You don't get XSS protection out the box from any language's standard library, nor CSRF.


You do get XSS protection out of the box in most templating languages, though, and PHP is also a templating language.

Take this template:

  <h1>{{ title }}</h1>
In most templating languages, for a title of "<script>alert();</script>", the result will end up being:

  <h1>&lt;script&gt;alert();&lt;/script&gt;</h1>
In PHP, which is a templating language, the equivalent seems to be:

  <h1><?php echo $title; ?></h1>
But this will print the title unescaped, which is a security vulnerability, and incorrect. In reality, the equivalent is:

  <h1><?php echo htmlspecialchars($title); ?></h1>
Now, you could say, don't use PHP as a templating language! But if you're not supposed to use PHP as a templating language, why does it behave as one? This is one of PHP's footguns to be avoided. Personally, I recommend a linter like PHPCS to catch issues like this one.

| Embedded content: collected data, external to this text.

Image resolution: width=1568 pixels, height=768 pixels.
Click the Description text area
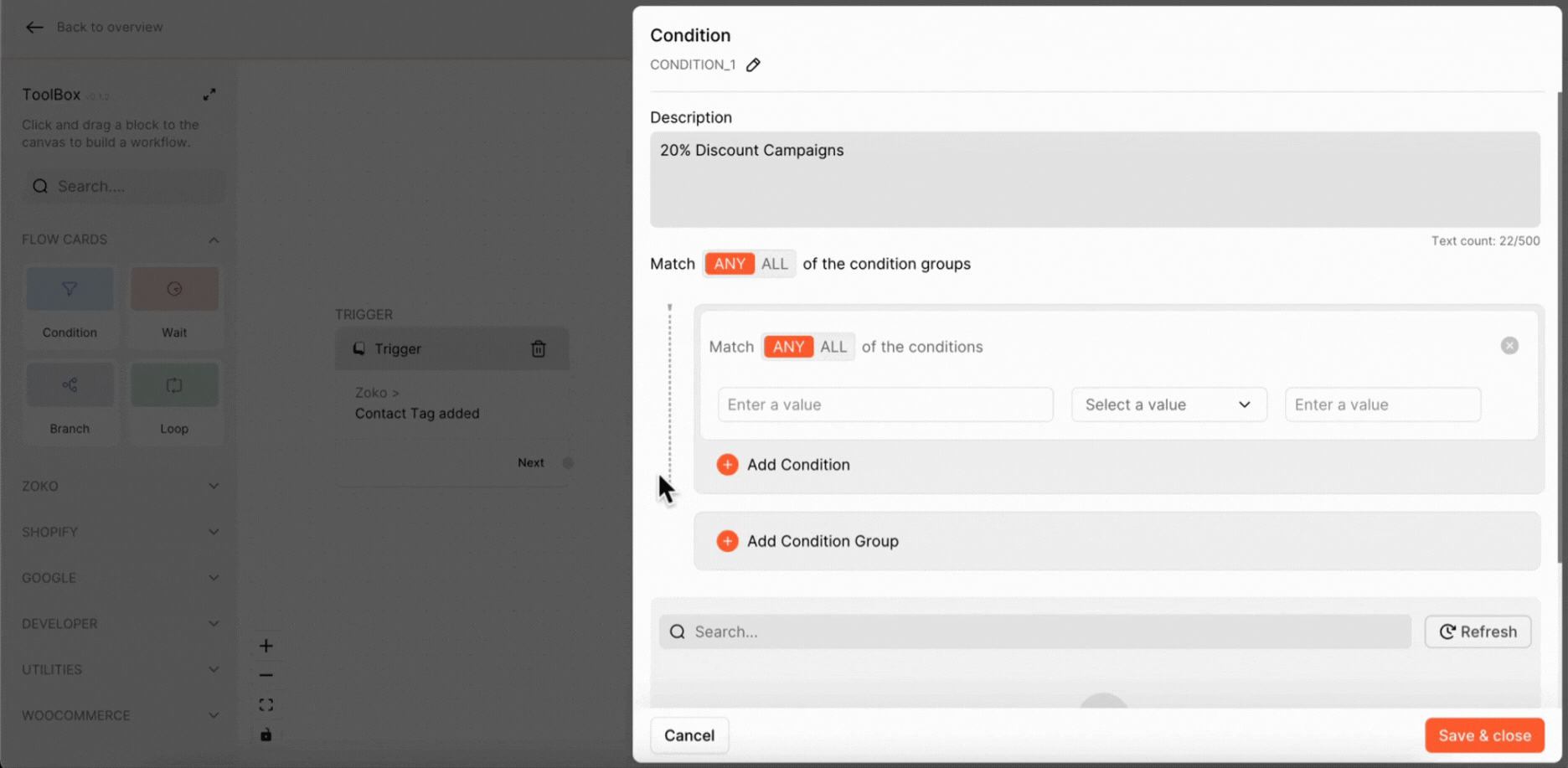(x=1095, y=179)
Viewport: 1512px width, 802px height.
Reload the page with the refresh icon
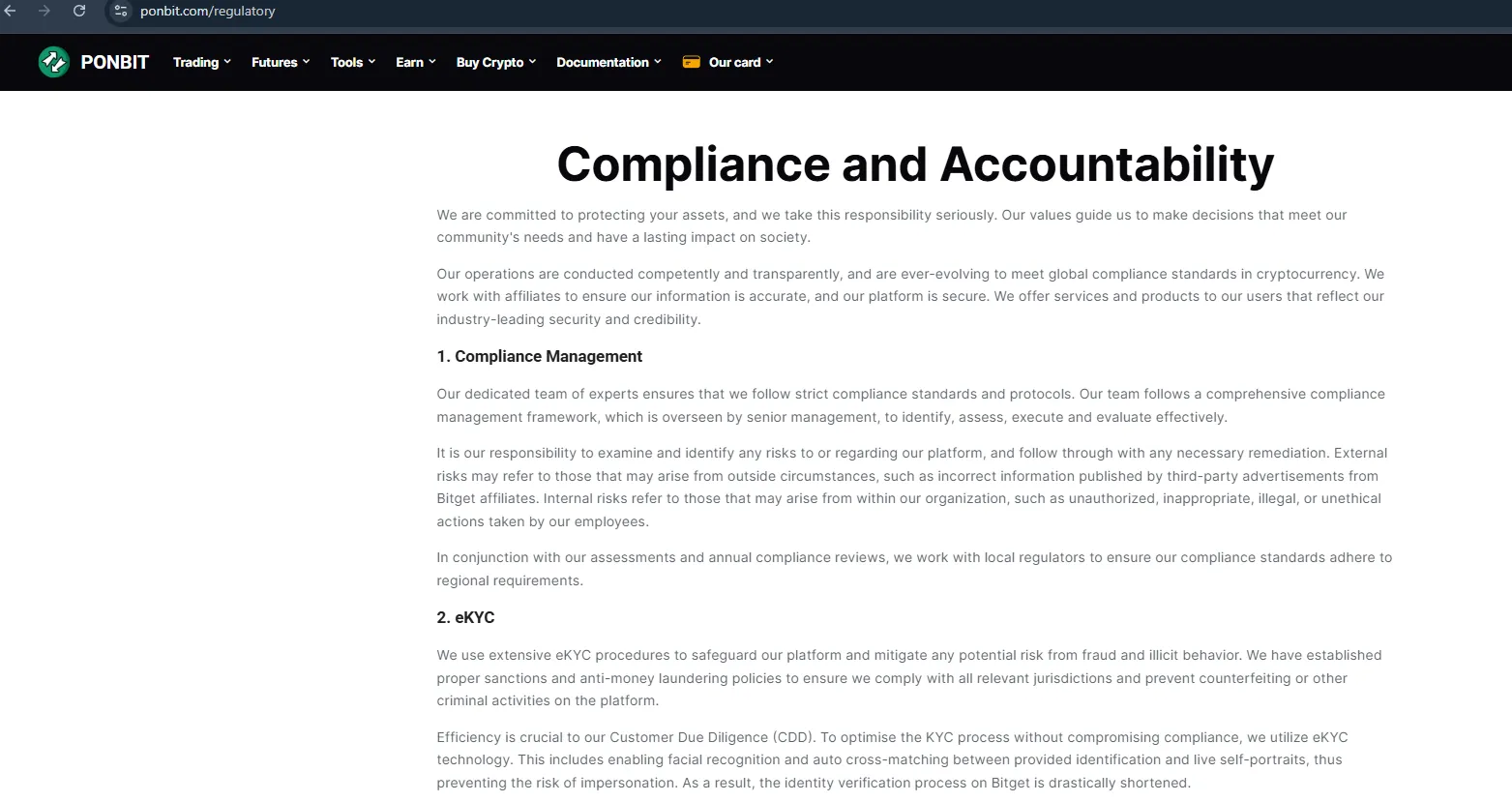click(x=79, y=11)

Templating languages are abstractions on top of other technologies. I don't see how PHP is a templating language. I could write that exact same code above in NodeJS and I'd need to use mustache to escape the output. So you can make the same mistakes in Node, Python.

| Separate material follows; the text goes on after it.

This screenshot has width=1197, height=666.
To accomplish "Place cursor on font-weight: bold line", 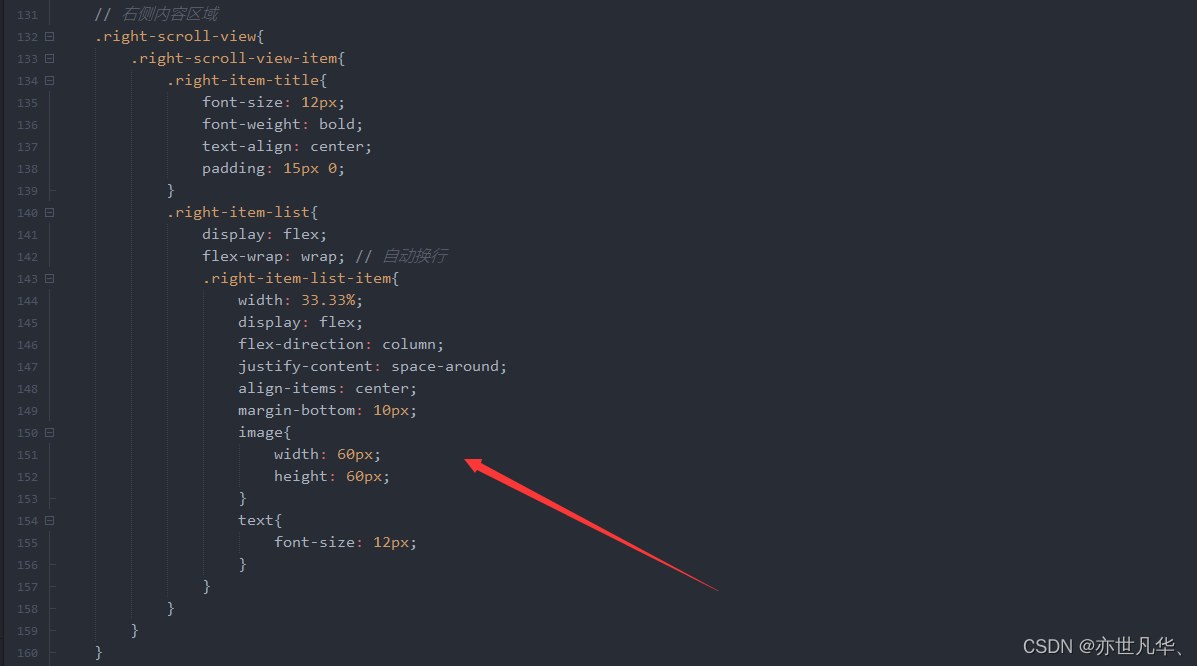I will point(282,124).
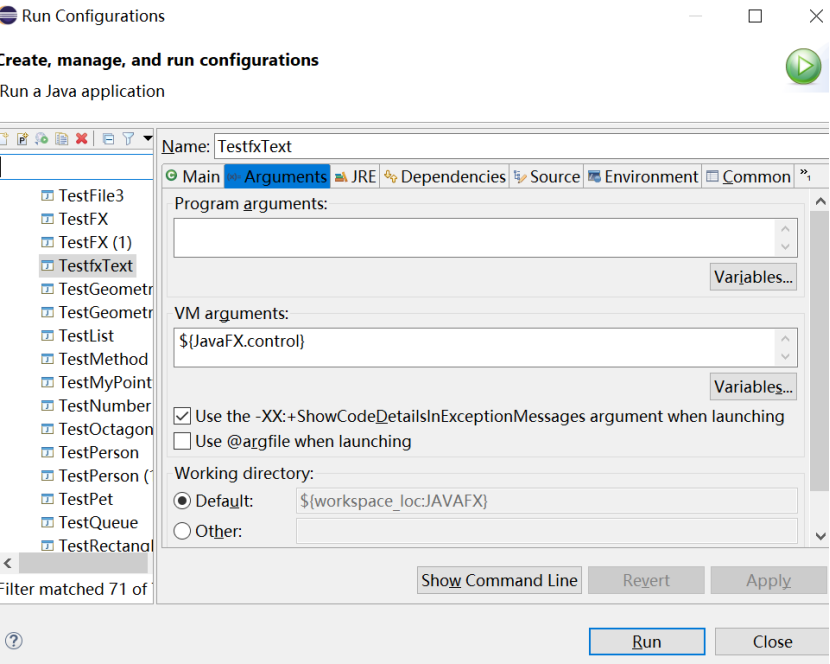Uncheck the ShowCodeDetailsInExceptionMessages option
The width and height of the screenshot is (830, 664).
pos(182,416)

Nobody writes PHP mixing HTML and PHP anymore, and if you do you should run. Shit code is not unique to PHP and I've seen more than my life's share in JS and Python codebases.


> I don't see how PHP is a templating language [...] Nobody writes PHP mixing HTML and PHP anymore

PHP is designed to be a template language, but it's a terrible template language, so nobody (it is claimed) uses it as it was originally designed to be used anymore.

So "use PHP" is not good advice if what you mean is "use a web framework and a separate third-party template language", which works just as well in any language and doesn't give PHP any particular advantage.


Tangential, but I've always found Mustache's tagline "logic-less templates" confusing - what they mean is that the template language doesn't have control flow. Logic is not a synonym of control flow in my mind.


Well, of course not from any lang that treats HTML as a string, but there are langs, which treat HTML as structured data, in their standard libraries. Take a look at SXML libraries for example. Whatever script you stored as a username for example, it would still get treated as text, not tag, when put into lets say a span or p. SXML is aware of the boundary between tags, their attributes and their content.


I googled SXML and it appears to be have implementation libraries in lots of languages. This is not the core language's standard library.


What do you put as the distinguishing feature between "core language standard library" and "comes with the language at installation"?

Some example: https://www.gnu.org/software/guile/manual/html_node/Reading-... (no installation of anything third party required)


Alright, let's go with widely-used programming languages for now - I've been programming for over 20 years and never heard of Guile.

I am not against the idea of having native protections built into stdlib, we can agree there, but it's disingenuous to suggest that this problem is unique to PHP as the parent comment suggested. It's the same in all of the major programming languages used to spit out HTML as far as I can tell.


Oh, very much so. I don't doubt it. Most of them are doing it wrong, fiddling with strings, instead of structured data, which HTML would lend itself really nicely to. Especially PHP, with its "output HTML" in-built mentality should have gotten it right, but did not. Many others did not do any better.